Given entries: Begin

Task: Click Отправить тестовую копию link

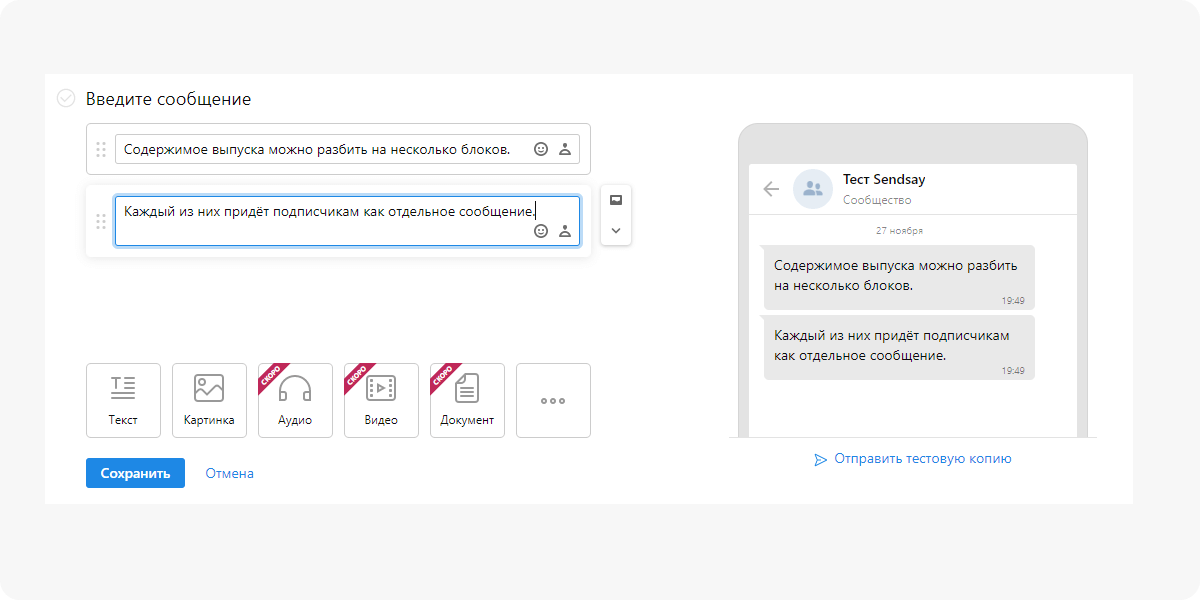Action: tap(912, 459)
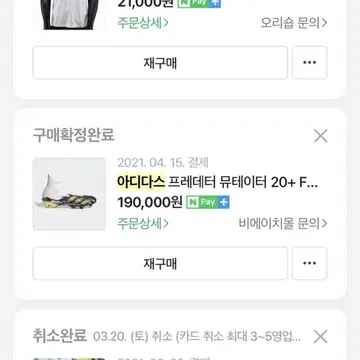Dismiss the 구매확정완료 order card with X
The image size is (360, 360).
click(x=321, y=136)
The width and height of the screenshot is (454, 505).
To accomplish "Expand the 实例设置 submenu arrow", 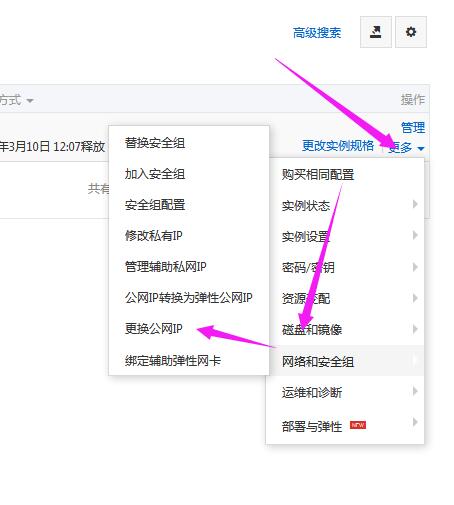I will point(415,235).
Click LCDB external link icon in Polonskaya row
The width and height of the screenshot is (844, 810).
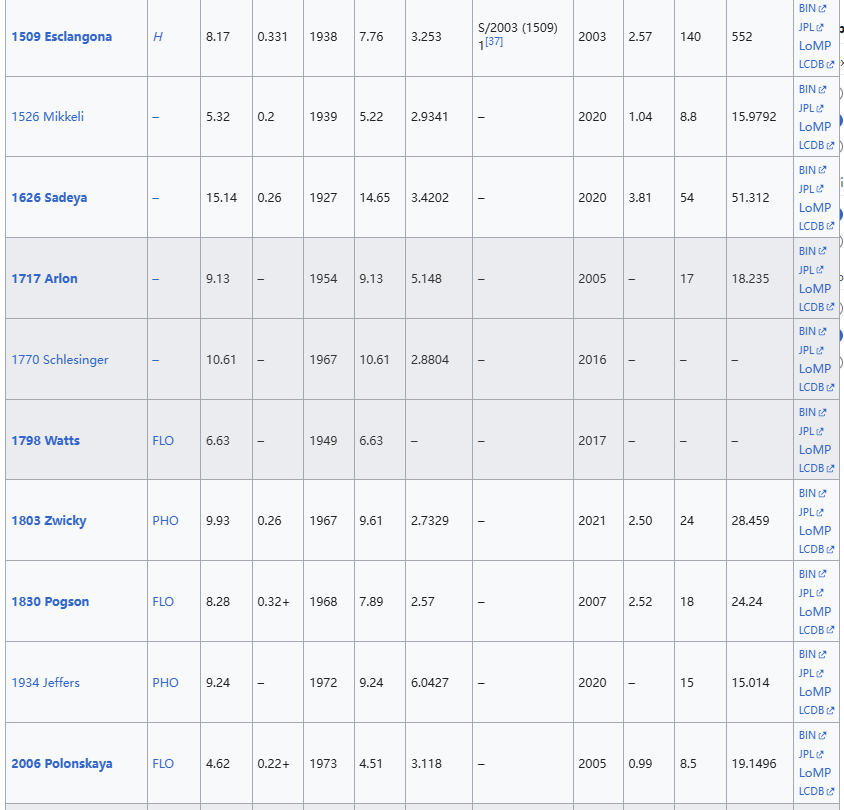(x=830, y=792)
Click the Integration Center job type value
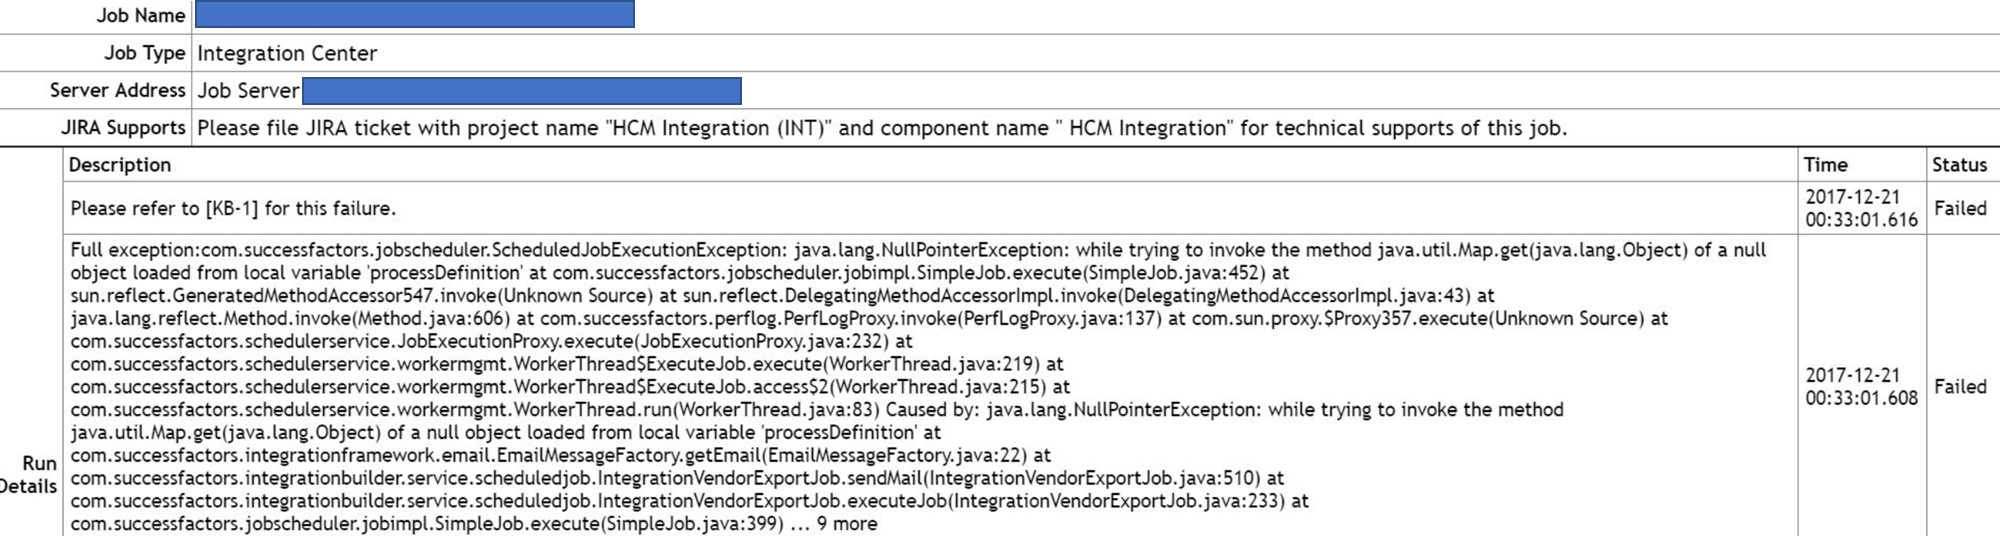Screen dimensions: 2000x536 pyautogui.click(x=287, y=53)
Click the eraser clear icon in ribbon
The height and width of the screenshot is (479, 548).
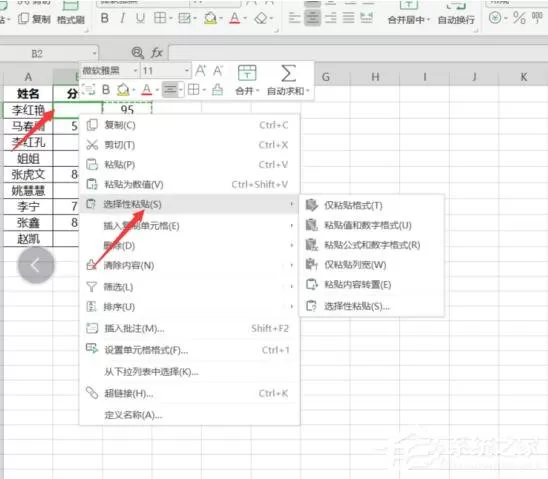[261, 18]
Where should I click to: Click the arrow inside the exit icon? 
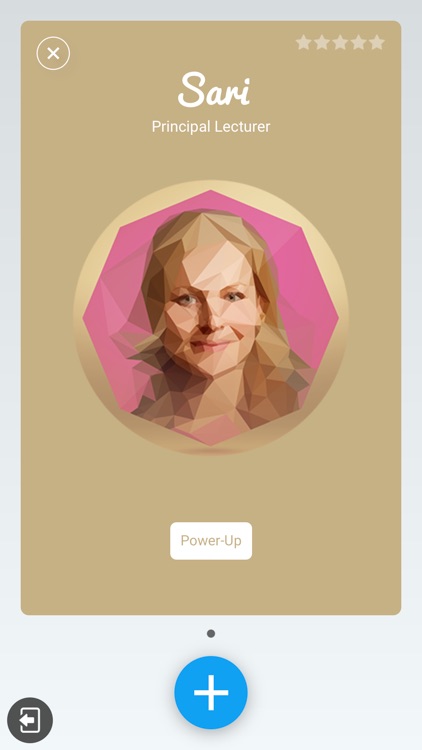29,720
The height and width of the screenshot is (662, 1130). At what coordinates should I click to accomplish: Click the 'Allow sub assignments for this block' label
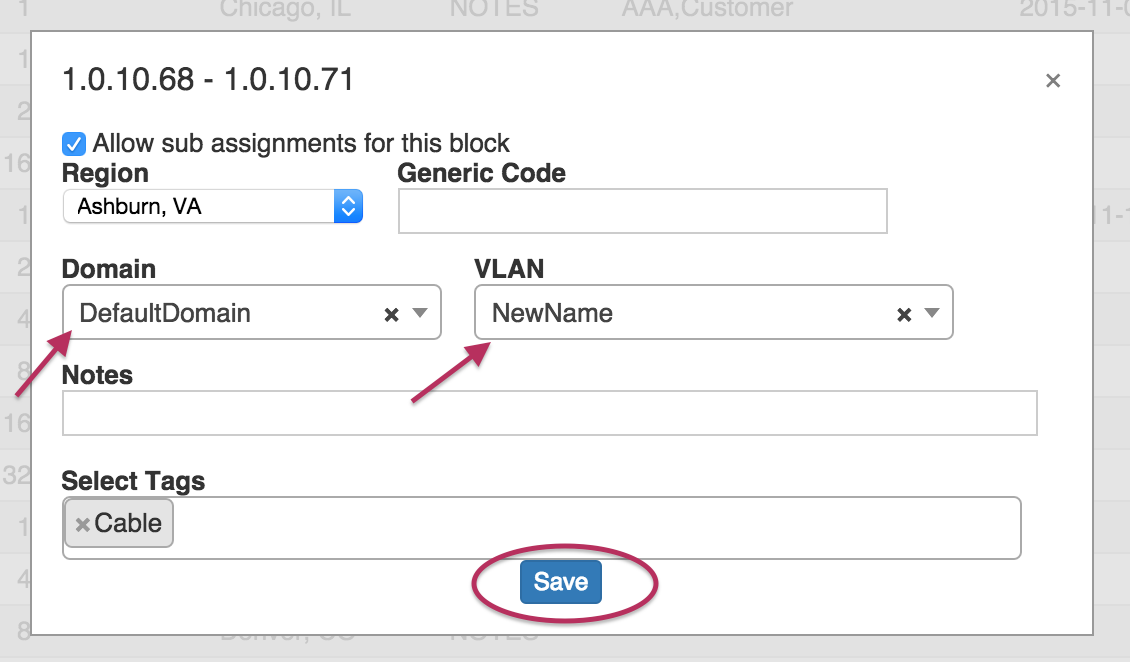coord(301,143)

Given entries: End

## Problem details:
Beginning with the line where "The height and width of the screenshot is (662, 1130)." appears, transcribe the records above word for word through their last line, and include no pictures.

## Output for this exercise:
The height and width of the screenshot is (662, 1130). At what coordinates should I click to accomplish: Click the 'Allow sub assignments for this block' label
coord(301,143)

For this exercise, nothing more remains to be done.